■ WORK ORDER ■
Print exactly those lines that run from the beginning of the data to the line bearing "Given: Click the dashboard 仪表盘 gauge icon", inclusive.

-- RECORDS follows --

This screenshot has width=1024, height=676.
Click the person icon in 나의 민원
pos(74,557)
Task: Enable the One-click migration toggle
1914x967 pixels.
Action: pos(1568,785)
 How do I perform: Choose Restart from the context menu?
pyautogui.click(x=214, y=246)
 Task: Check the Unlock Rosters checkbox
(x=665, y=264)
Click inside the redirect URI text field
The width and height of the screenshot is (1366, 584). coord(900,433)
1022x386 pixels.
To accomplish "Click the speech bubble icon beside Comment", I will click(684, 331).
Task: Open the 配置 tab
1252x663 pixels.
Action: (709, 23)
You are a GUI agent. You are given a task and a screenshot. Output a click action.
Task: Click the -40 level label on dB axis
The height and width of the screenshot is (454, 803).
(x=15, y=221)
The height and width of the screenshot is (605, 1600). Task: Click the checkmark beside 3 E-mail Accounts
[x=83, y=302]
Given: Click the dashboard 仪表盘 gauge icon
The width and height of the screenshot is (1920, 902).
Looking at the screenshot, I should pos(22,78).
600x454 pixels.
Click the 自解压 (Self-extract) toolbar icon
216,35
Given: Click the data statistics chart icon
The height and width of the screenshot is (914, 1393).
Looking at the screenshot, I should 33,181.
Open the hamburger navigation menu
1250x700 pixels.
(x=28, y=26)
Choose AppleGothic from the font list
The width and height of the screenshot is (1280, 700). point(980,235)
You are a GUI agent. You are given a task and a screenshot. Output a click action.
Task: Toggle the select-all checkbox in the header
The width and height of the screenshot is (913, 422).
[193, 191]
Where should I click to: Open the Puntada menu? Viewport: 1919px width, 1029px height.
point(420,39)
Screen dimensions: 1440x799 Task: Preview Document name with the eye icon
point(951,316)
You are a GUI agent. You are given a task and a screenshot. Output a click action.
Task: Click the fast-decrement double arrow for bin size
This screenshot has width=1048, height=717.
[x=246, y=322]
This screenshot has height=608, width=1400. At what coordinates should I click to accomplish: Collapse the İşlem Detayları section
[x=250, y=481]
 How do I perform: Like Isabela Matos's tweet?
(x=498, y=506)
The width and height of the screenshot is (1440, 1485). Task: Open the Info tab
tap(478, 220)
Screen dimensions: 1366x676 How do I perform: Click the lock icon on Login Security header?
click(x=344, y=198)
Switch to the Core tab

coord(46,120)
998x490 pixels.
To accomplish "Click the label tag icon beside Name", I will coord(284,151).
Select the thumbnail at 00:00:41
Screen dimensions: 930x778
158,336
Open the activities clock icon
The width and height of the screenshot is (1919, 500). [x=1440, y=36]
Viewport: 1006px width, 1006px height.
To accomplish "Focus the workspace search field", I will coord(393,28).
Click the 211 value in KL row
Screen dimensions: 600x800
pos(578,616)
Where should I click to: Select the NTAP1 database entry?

-- RECORDS concluded --

■ WRITTEN ANSWER ■
This screenshot has width=1024, height=676.
Click the person icon in 나의 민원
pos(74,557)
Task: Enable the One-click migration toggle
1914x967 pixels.
Action: pos(1568,785)
 How do I perform: Choose Restart from the context menu?
pyautogui.click(x=214, y=246)
 Task: Check the Unlock Rosters checkbox
(x=665, y=264)
Click inside the redirect URI text field
The width and height of the screenshot is (1366, 584). coord(900,433)
1022x386 pixels.
To accomplish "Click the speech bubble icon beside Comment", I will click(684, 331).
Task: Open the 配置 tab
1252x663 pixels.
Action: (709, 23)
You are a GUI agent. You are given a task and a screenshot. Output a click action.
Task: Click the -40 level label on dB axis
The height and width of the screenshot is (454, 803).
(x=15, y=221)
The height and width of the screenshot is (605, 1600). Task: Click the checkmark beside 3 E-mail Accounts
[x=83, y=302]
Given: Click the dashboard 仪表盘 gauge icon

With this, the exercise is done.